-- DATASET EXCERPTS follows --

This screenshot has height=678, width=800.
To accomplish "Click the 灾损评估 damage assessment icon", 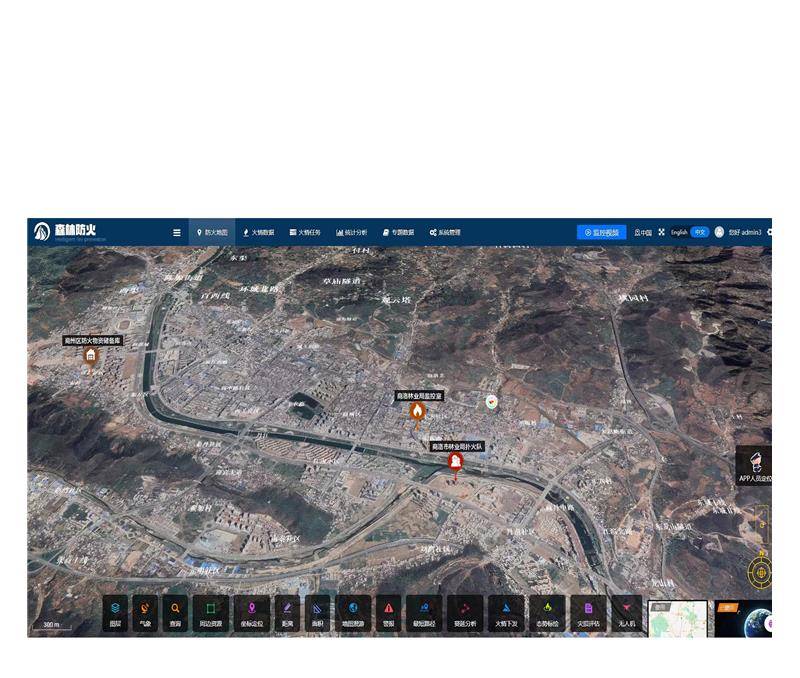I will 589,611.
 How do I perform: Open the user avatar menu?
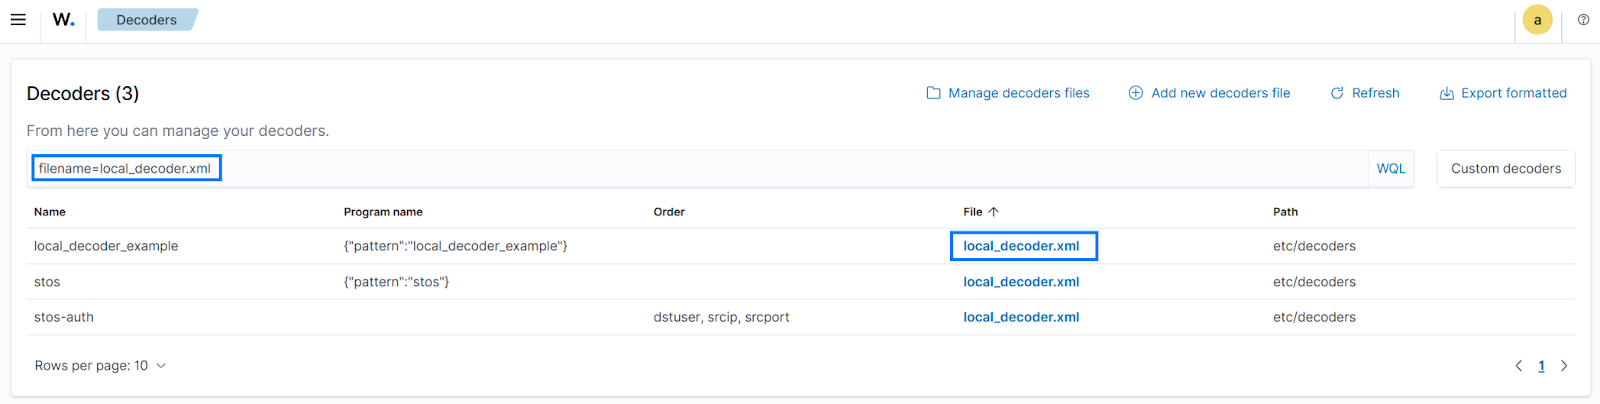point(1537,20)
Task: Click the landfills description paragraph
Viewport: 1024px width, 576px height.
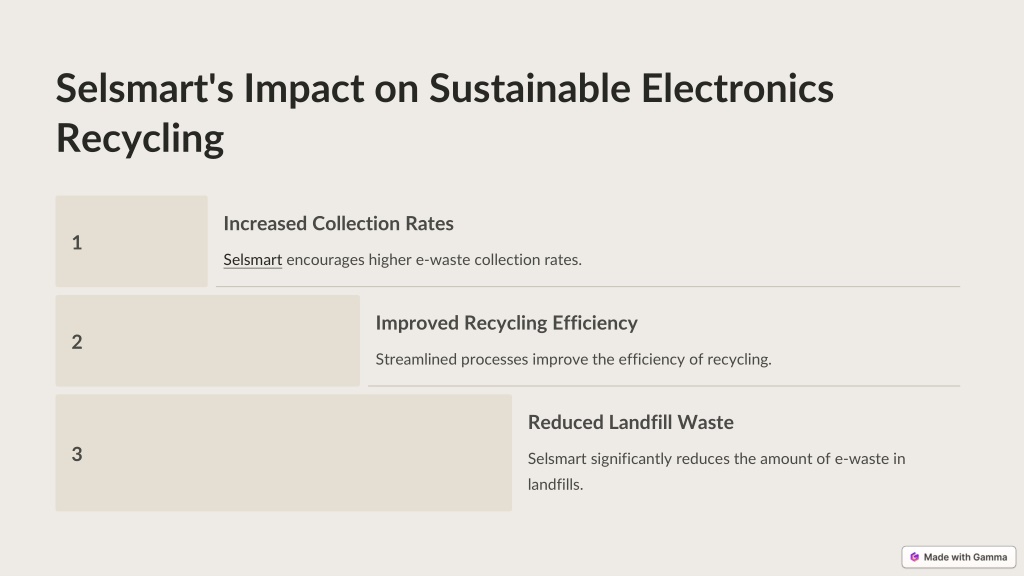Action: tap(716, 471)
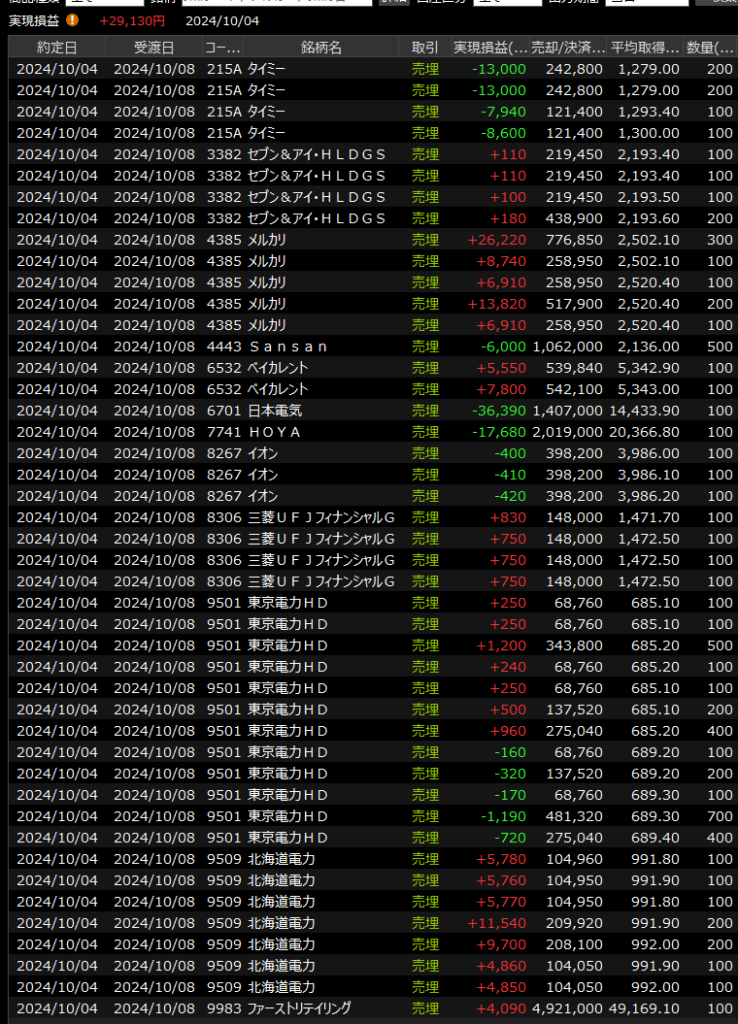
Task: Click the orange warning icon beside 実現損益
Action: 73,20
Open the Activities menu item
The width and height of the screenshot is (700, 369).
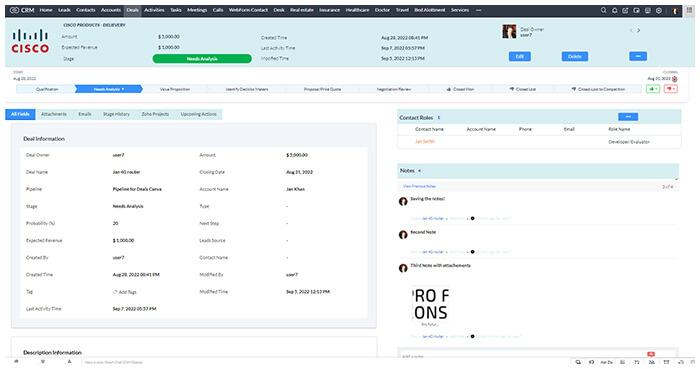154,10
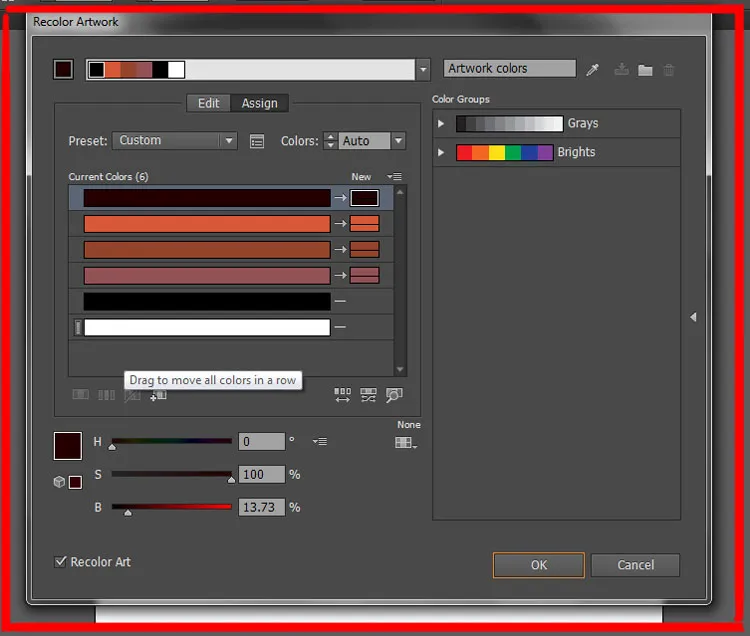Open the Preset Custom dropdown
This screenshot has width=750, height=636.
pyautogui.click(x=174, y=141)
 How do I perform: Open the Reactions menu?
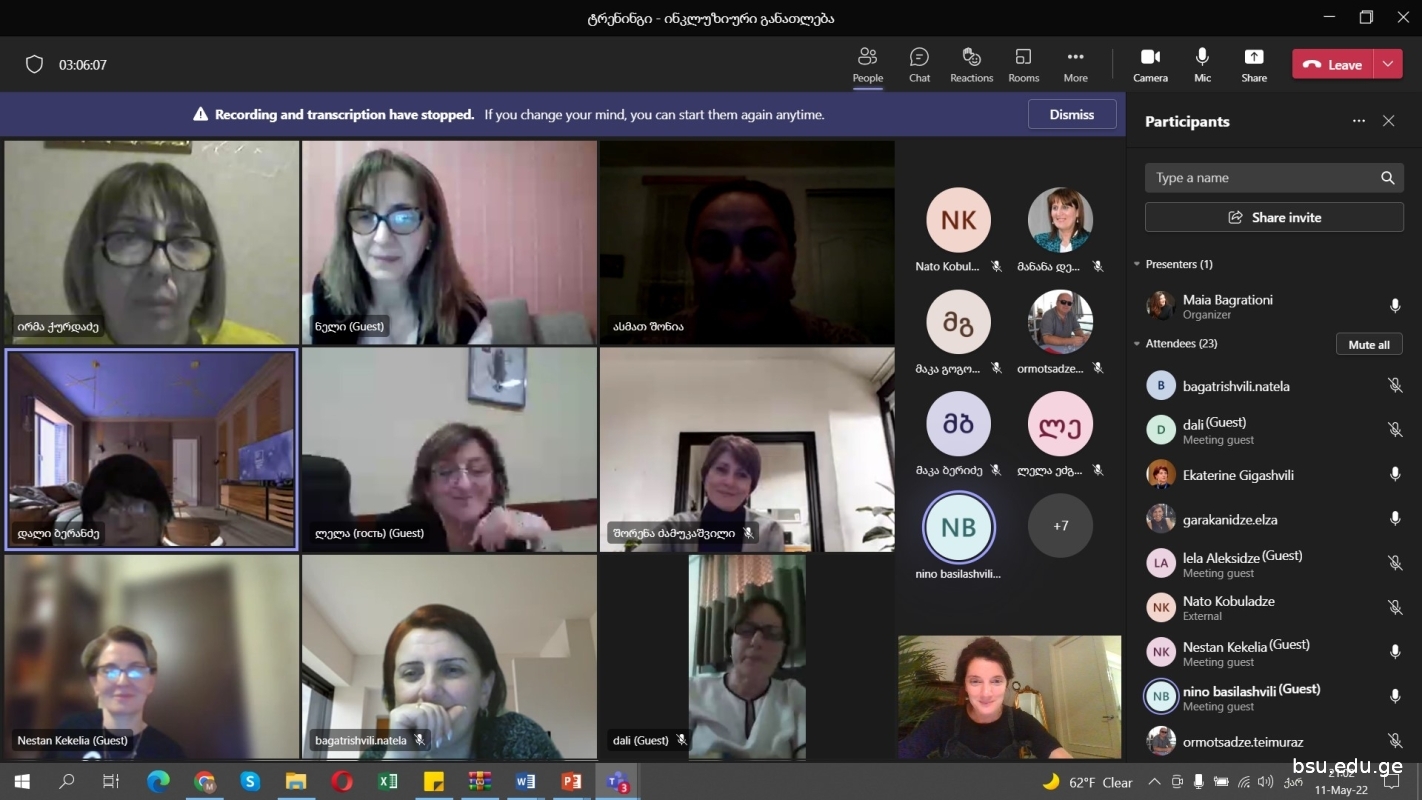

-- DATASET EXCERPTS concluded --

▶ [WHAT YOU ARE ASKED TO DO]: Transcribe exactly the span of lines from the line holding "Open the Activities menu item" through the last line above, both included. Pictures stay out.

▶ [EXERCISE SOLUTION]:
Open the Activities menu item
The width and height of the screenshot is (700, 369).
154,10
Open the Preset Custom dropdown
This screenshot has width=750, height=636.
pyautogui.click(x=174, y=141)
 How do I perform: Open the Reactions menu?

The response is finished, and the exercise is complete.